▶ **TO DO**
Rewrite the lines below, switching "computer-use agent" to "desktop agent" wherever it occurs and leaving everything else unchanged.
### AVAILABLE RECORDS ###
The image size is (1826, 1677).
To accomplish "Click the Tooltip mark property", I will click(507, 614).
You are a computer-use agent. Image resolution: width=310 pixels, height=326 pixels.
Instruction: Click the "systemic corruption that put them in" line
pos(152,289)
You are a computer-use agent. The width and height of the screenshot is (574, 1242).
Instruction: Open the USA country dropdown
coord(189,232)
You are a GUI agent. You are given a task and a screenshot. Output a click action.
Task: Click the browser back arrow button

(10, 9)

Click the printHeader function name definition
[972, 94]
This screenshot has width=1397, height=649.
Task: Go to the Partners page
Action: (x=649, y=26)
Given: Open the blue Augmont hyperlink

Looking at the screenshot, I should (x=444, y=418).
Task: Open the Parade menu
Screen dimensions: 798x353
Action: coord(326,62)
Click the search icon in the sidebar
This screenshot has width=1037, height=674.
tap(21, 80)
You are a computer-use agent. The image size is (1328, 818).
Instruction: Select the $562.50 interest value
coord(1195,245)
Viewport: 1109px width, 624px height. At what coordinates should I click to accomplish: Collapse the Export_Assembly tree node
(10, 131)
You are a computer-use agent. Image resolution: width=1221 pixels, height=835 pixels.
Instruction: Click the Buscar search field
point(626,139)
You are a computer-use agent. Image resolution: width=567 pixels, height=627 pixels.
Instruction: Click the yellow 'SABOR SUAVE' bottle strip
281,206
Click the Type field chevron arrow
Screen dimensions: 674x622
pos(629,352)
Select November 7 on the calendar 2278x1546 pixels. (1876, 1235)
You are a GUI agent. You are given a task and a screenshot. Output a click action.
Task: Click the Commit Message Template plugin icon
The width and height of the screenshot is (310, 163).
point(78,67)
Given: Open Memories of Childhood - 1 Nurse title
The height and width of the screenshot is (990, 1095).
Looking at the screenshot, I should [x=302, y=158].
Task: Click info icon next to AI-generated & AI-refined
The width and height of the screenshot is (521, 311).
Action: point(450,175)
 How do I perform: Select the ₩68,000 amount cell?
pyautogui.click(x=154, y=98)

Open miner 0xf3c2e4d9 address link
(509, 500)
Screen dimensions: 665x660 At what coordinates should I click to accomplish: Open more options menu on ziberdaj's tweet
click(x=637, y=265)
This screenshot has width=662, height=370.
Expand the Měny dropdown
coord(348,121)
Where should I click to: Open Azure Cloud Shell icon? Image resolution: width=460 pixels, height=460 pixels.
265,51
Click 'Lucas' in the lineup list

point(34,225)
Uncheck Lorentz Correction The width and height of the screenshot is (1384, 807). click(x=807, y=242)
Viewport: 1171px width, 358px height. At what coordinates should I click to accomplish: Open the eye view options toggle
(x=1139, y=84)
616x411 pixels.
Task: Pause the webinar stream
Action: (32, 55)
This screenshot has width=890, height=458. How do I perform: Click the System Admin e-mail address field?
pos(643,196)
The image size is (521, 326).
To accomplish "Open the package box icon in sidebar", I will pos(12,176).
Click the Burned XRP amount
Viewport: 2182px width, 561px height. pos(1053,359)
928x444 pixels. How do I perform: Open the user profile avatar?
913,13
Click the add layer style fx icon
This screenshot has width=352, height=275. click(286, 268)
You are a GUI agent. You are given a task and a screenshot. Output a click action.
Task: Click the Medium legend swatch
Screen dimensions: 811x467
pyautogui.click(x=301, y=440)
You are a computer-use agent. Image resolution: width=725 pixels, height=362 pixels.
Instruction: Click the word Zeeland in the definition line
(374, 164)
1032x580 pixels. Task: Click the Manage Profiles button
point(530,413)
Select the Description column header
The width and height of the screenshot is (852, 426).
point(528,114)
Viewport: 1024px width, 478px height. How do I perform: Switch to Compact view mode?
###
▶ **COMPLETED TASK**
The image size is (1826, 1677).
To accomplish "Click the Tooltip mark property", I will click(507, 614).
You are a desktop agent. Image resolution: width=310 pixels, height=326 pixels.
Instruction: Click the "systemic corruption that put them in" line
pos(152,289)
You are a desktop agent. The width and height of the screenshot is (574, 1242).
Instruction: Open the USA country dropdown
coord(189,232)
You are a GUI agent. You are given a task and a screenshot. Output a click action.
Task: Click the browser back arrow button

(10, 9)

Click the printHeader function name definition
[972, 94]
This screenshot has width=1397, height=649.
Task: Go to the Partners page
Action: (x=649, y=26)
Given: Open the blue Augmont hyperlink

Looking at the screenshot, I should (x=444, y=418).
Task: Open the Parade menu
Screen dimensions: 798x353
Action: coord(326,62)
Click the search icon in the sidebar
This screenshot has width=1037, height=674.
tap(21, 80)
You are a desktop agent. The image size is (1328, 818).
Instruction: Select the $562.50 interest value
coord(1195,245)
Viewport: 1109px width, 624px height. At what coordinates should I click to accomplish: Collapse the Export_Assembly tree node
(10, 131)
You are a desktop agent. Image resolution: width=1221 pixels, height=835 pixels.
Instruction: Click the Buscar search field
point(626,139)
You are a desktop agent. Image resolution: width=567 pixels, height=627 pixels.
Instruction: Click the yellow 'SABOR SUAVE' bottle strip
281,206
Click the Type field chevron arrow
Screen dimensions: 674x622
pos(629,352)
Select November 7 on the calendar 2278x1546 pixels. (1876, 1235)
You are a GUI agent. You are given a task and a screenshot. Output a click action.
Task: Click the Commit Message Template plugin icon
The width and height of the screenshot is (310, 163).
point(78,67)
Given: Open Memories of Childhood - 1 Nurse title
The height and width of the screenshot is (990, 1095).
Looking at the screenshot, I should [x=302, y=158].
Task: Click info icon next to AI-generated & AI-refined
The width and height of the screenshot is (521, 311).
Action: point(450,175)
 How do I perform: Select the ₩68,000 amount cell?
pyautogui.click(x=154, y=98)

Open miner 0xf3c2e4d9 address link
(509, 500)
Screen dimensions: 665x660 At what coordinates should I click to accomplish: Open more options menu on ziberdaj's tweet
click(x=637, y=265)
This screenshot has width=662, height=370.
Expand the Měny dropdown
coord(348,121)
Where should I click to: Open Azure Cloud Shell icon? Image resolution: width=460 pixels, height=460 pixels.
265,51
Click 'Lucas' in the lineup list

point(34,225)
Uncheck Lorentz Correction The width and height of the screenshot is (1384, 807). click(x=807, y=242)
Viewport: 1171px width, 358px height. At what coordinates should I click to accomplish: Open the eye view options toggle
(x=1139, y=84)
616x411 pixels.
Task: Pause the webinar stream
Action: (32, 55)
This screenshot has width=890, height=458. How do I perform: Click the System Admin e-mail address field?
pos(643,196)
The image size is (521, 326).
To accomplish "Open the package box icon in sidebar", I will pos(12,176).
Click the Burned XRP amount
Viewport: 2182px width, 561px height. pos(1053,359)
928x444 pixels. How do I perform: Open the user profile avatar?
913,13
Click the add layer style fx icon
This screenshot has width=352, height=275. click(286, 268)
You are a GUI agent. You are given a task and a screenshot. Output a click action.
Task: Click the Medium legend swatch
Screen dimensions: 811x467
pyautogui.click(x=301, y=440)
You are a desktop agent. Image resolution: width=725 pixels, height=362 pixels.
Instruction: Click the word Zeeland in the definition line
(374, 164)
1032x580 pixels. Task: Click the Manage Profiles button
point(530,413)
Select the Description column header
The width and height of the screenshot is (852, 426).
point(528,114)
Viewport: 1024px width, 478px height. How do I perform: Switch to Compact view mode?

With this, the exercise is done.